In 1891 Halle Tanner Dillon Johnson became the first black woman to practice medicine in Alabama and also the first woman ever admitted on examination to practice medicine in that state.
Before Dr. Dillon could begin work she face an obstacle, she had to pass the Alabama State Medical Examination. Booker T. Washington helped her prepare for her exam by asking Cornelius Nathaniel Dorsette the first Black American licensed physician in the city to help her prepare. The fact that Dr. Dillon was sitting for the examination caused a public stir in Montgomery the states capitol. Dr. Dillon spent ten days taking the exam, addressing a different area of medicine each day. Her examiners included the directors and leading figures of most of the state’s major medical institutions. Dillon impressed them with her responses and she passed the test.
The same year of her graduation, Prominent Black American educator Booker T. Washington, founder of the Tuskegee Institute in Alabama had written a letter to the Woman’s Medical College of Pennsylvania in a request for a nomination for a teaching position he had been struggling to fill for four years. Dr. Dillon stepped up and accepted Washington offer of $600 a month, including lodging and meals. Dr. Dillon arrived at Tuskegee Institute in August 1891, to began service.
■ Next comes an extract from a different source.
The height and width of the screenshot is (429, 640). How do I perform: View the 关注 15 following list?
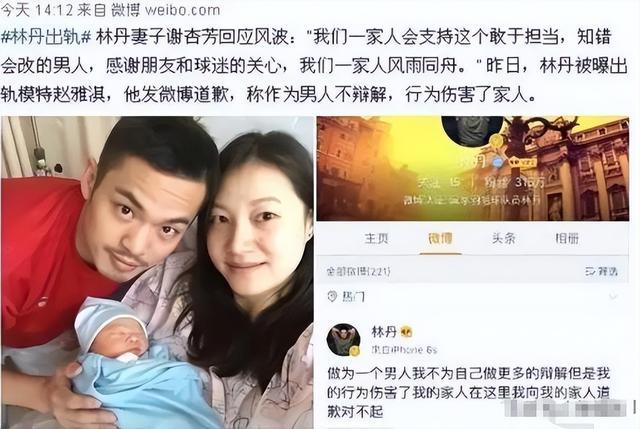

In 1894 she married her second husband, Reverend John Quincy Johnson, an aspiring theologian and mathematics professor at Tuskegee Institute. The couple moved to Nashville where Reverend Johnson pursued a graduate degree in divinity while serving as pastor of Saint Paul’s AME Church. Dr. Tanner Dillon Johnson, meanwhile, resumed her medical practice. The couple had three more children but in 1901 Dr. Halle Tanner Dillon Johnson died of complications resulting from childbirth.
"During her tenure at Tuskegee, she was responsible for the health care of the school's 450 students and 30 faculty and staff. She also established a training school for nurses and founded the Lafayette Dispensary to serve the health care needs of local residents."